第 73 章 第七十三章
陸恆獃滯著,在她主動吻上來時,幾近迷濛,想說話,她抱住了他的腦袋,手繞進他的衣襟里,與他臉貼著臉,眼睫近的在他臉上拂過,再和他的睫毛細細密密纏結,她在他的眼中窺見了自己,陌生的可怕,像只不知廉恥的妖精。
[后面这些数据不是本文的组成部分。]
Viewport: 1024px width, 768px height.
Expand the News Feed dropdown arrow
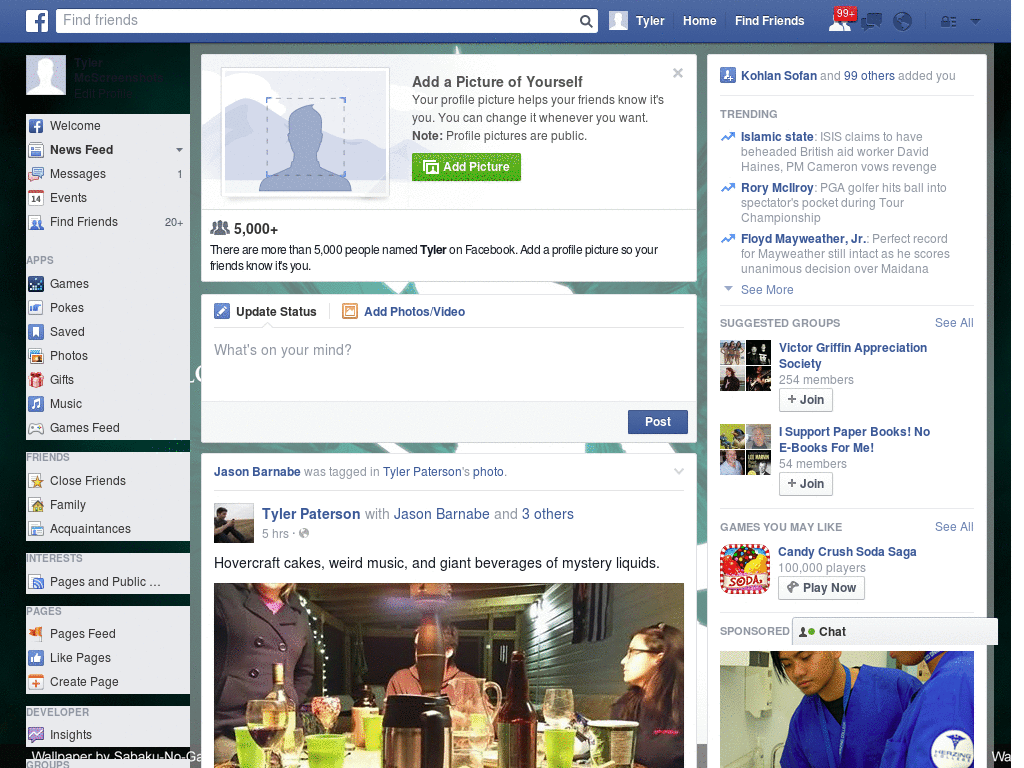tap(178, 150)
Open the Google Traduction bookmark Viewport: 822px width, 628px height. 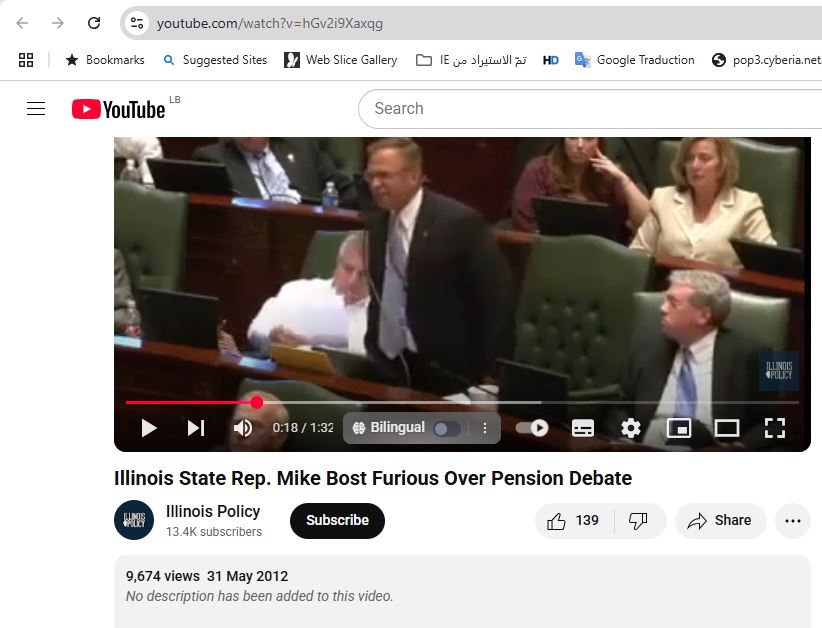pyautogui.click(x=635, y=60)
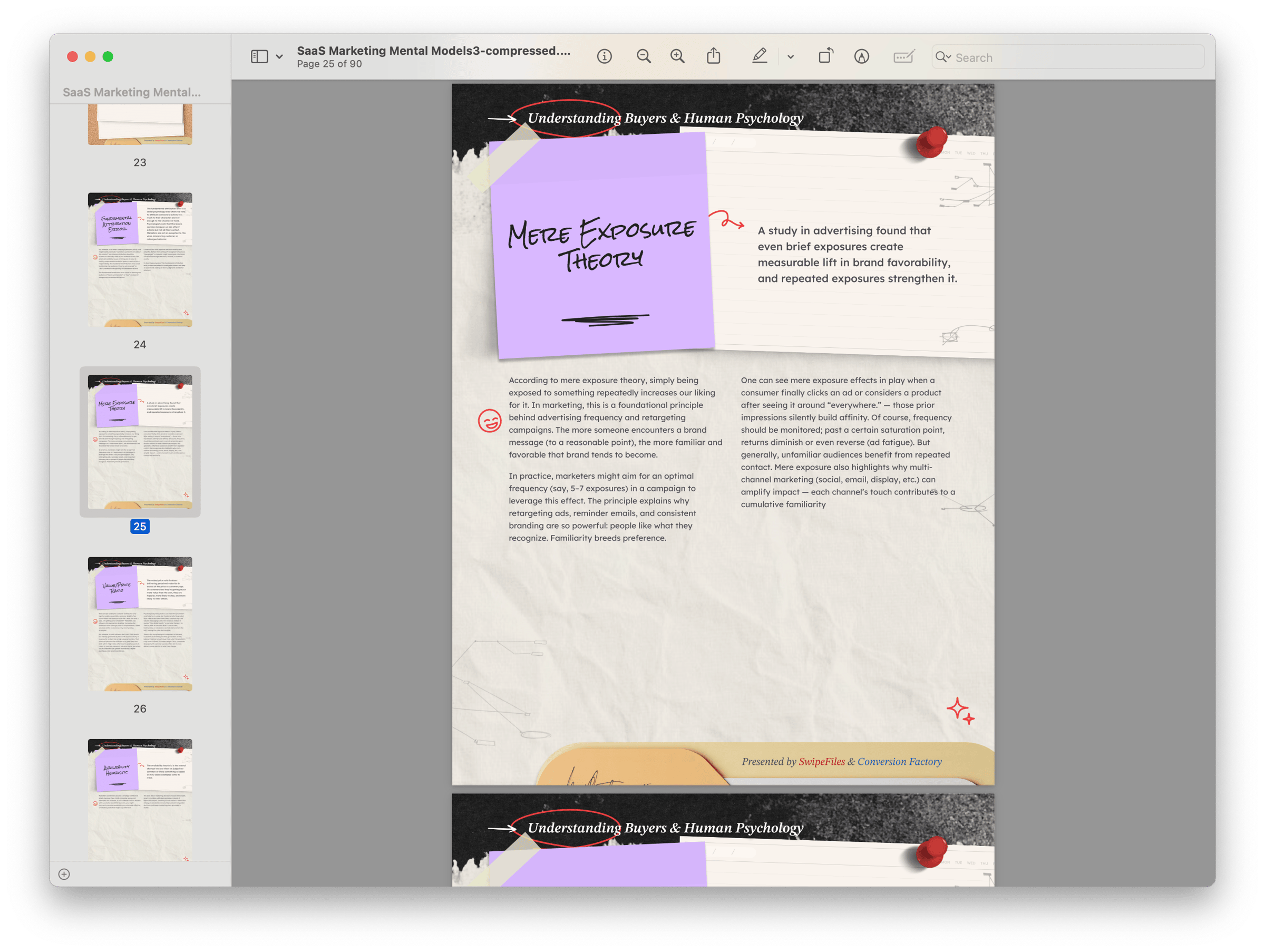Expand the highlight color dropdown arrow

[x=790, y=56]
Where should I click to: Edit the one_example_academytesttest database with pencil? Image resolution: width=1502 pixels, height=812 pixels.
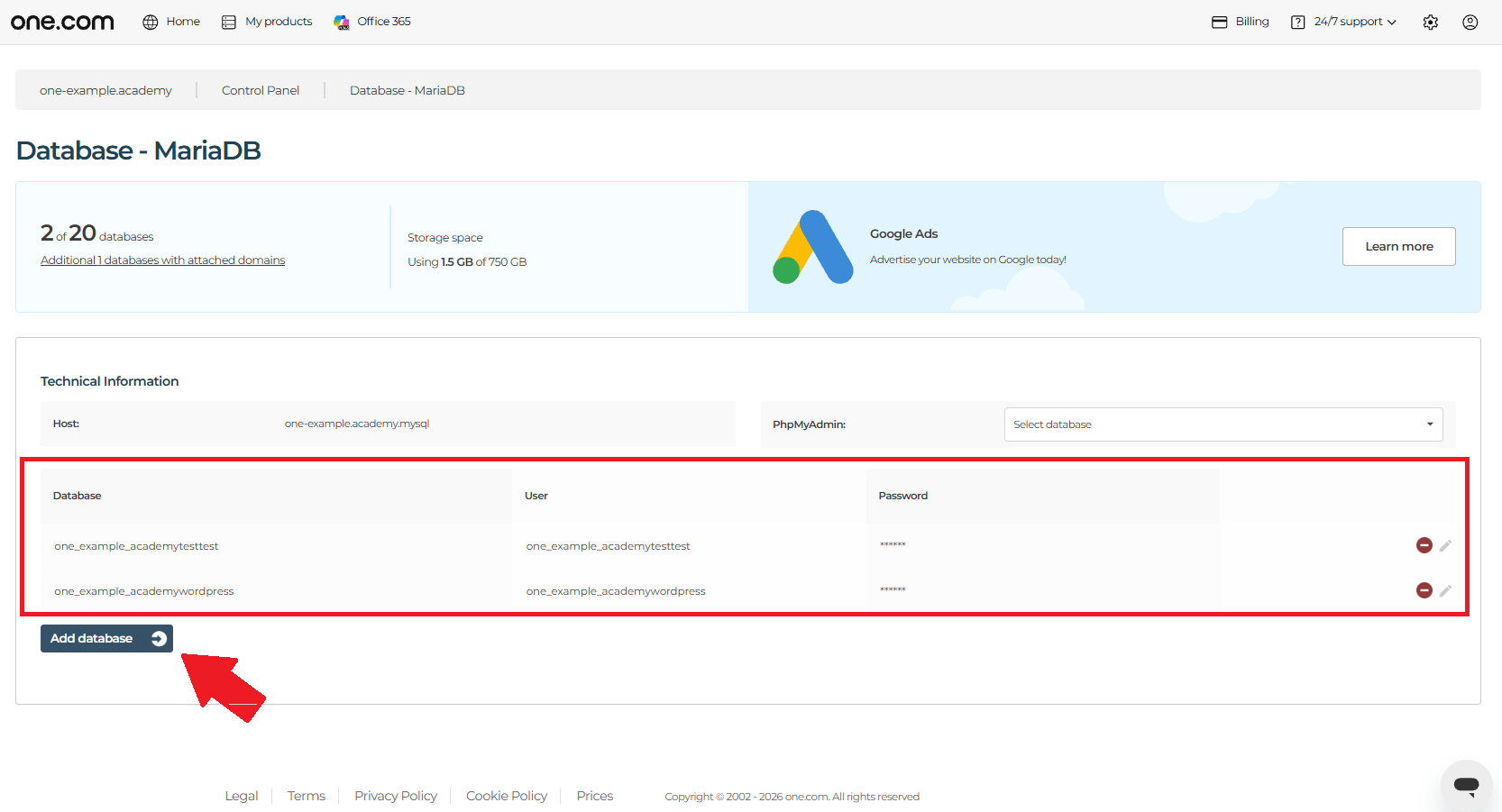click(x=1445, y=545)
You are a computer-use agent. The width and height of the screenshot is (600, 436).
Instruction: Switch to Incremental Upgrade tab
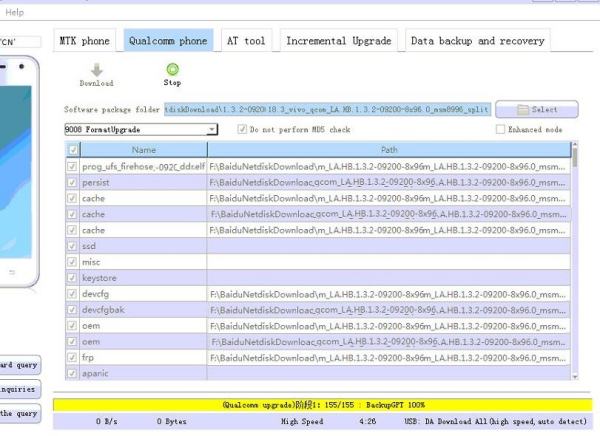340,41
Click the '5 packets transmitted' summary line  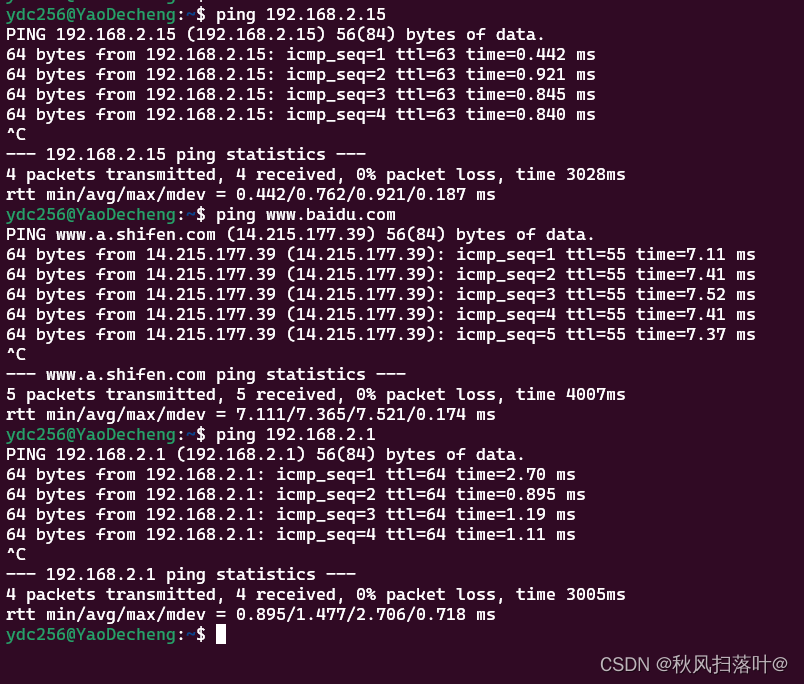click(x=315, y=394)
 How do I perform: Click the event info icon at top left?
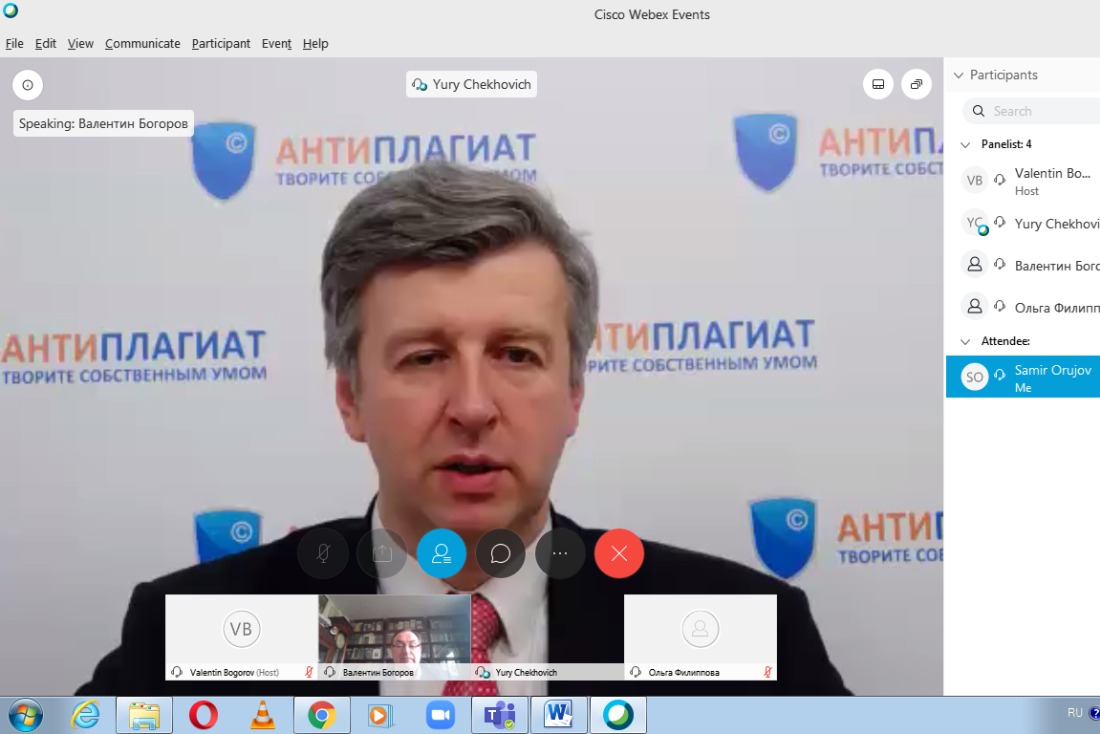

然而她沒有停,弓著背跨坐住,衣衫垂在臂彎,她捧起他的臉吻住,很輕很細的氣音流出,「別說話。」
然後將他抱緊,嗚咽出聲。
陸恆繃住了身,任她肆意妄為,分毫不敢亂動,他還記得她那麼多次的抗拒,她不喜歡他的觸碰,也不喜歡他親近,他不能叫她再厭惡。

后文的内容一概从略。